Question about Inference Time and Generalization

Question

DiamondGlassDrill opened this issue 5 months ago · comments

Thank you immensely for your exceptional work! Your innovative and much-needed approach is truly remarkable.

Before proceeding with testing the model, I have a couple of inquiries:

Regarding the inference time, could you provide an estimate of how long it takes to determine the diffused camera positions with 4, 8, and 16 images? (for 256px^2 and 512px^2 resolution). Specifically, I'm interested in performance on widely used GPUs like the 3090 or 4090.
I'm curious about the model's generalization capabilities, especially with objects it hasn't encountered during training. For instance, if the model has been trained predominantly on real estate images, it might excel with cubic geometries. But how does it perform with datasets containing multiple household objects? To what extent can it generalize to objects/ "geometries" it has never seen before?

I greatly appreciate your insights in advance.

Jason Y. Zhang · Answer 1 · Thu Feb 29 2024 04:01:16 GMT+0800 (China Standard Time)
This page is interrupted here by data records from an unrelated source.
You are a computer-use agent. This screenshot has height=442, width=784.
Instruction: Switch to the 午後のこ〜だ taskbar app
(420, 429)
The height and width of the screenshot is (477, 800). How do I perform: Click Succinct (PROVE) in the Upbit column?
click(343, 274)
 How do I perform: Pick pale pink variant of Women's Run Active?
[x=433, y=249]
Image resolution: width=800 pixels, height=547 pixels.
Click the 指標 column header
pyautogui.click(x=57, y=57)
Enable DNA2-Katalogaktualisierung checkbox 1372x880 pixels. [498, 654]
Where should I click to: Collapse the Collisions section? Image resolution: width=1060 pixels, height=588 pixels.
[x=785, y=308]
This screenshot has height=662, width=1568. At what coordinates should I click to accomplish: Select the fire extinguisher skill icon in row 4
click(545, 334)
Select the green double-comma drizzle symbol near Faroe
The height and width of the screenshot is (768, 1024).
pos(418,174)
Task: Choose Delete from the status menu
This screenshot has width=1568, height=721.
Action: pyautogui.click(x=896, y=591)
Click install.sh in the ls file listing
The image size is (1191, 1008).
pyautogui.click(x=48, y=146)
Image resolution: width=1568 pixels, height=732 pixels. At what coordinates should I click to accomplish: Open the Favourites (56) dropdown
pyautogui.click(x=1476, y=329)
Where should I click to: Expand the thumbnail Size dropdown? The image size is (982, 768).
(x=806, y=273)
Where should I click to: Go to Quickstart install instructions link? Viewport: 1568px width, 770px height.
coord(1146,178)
Our model always expects image crops of 224x224 (because of our dino backbone), so all images will be resized to that size. I just benchmarked 8 images on a 3090, and inference took 11 seconds using the diffusion model. If you have more than 8 images, the runtime should grow roughly linearly
Since we train on CO3D, I would expect the model to generalize to most household objects as long as the photos are taken in a roughly object-facing fashion. You look at Figure 6 for some examples of what those types of images might look like. I would not expect the model to work on real estate images (ie outdoor or images where the cameras are pointed away from each other).